WHAT IS BEING ASKED >>
Would you transcribe the records below exactly, omitting every picture?

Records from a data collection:

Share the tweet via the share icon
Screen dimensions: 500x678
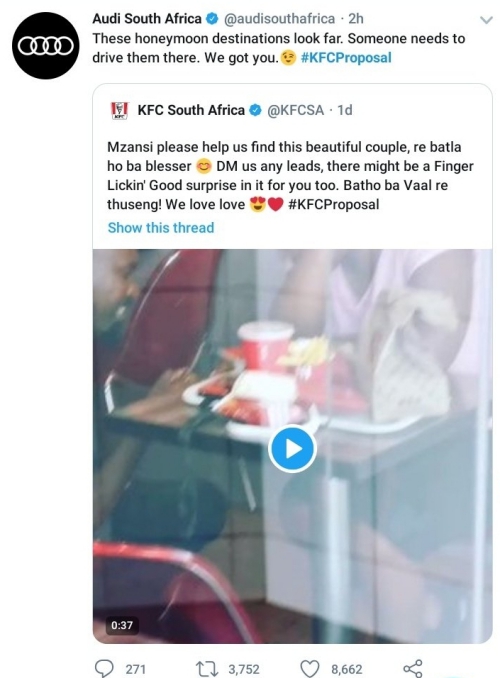(x=412, y=668)
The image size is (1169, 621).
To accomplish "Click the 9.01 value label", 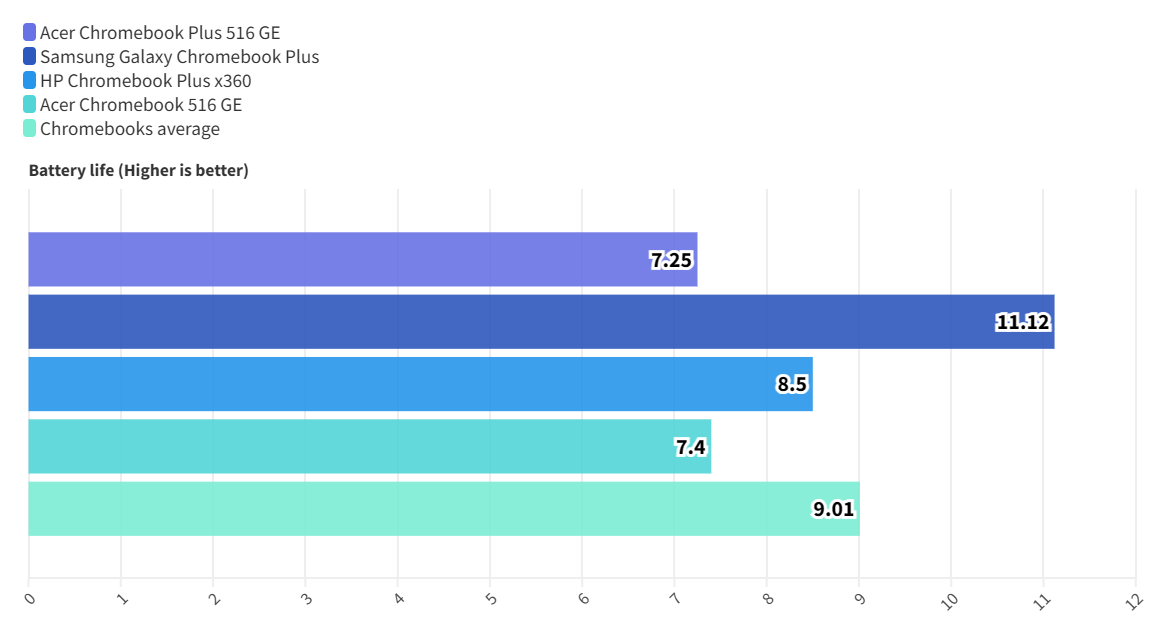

SOLUTION TO THE PROBLEM >>
Share the tweet via the share icon
Screen dimensions: 500x678
(x=412, y=668)
The image size is (1169, 621).
To accomplish "Click the 9.01 value label", 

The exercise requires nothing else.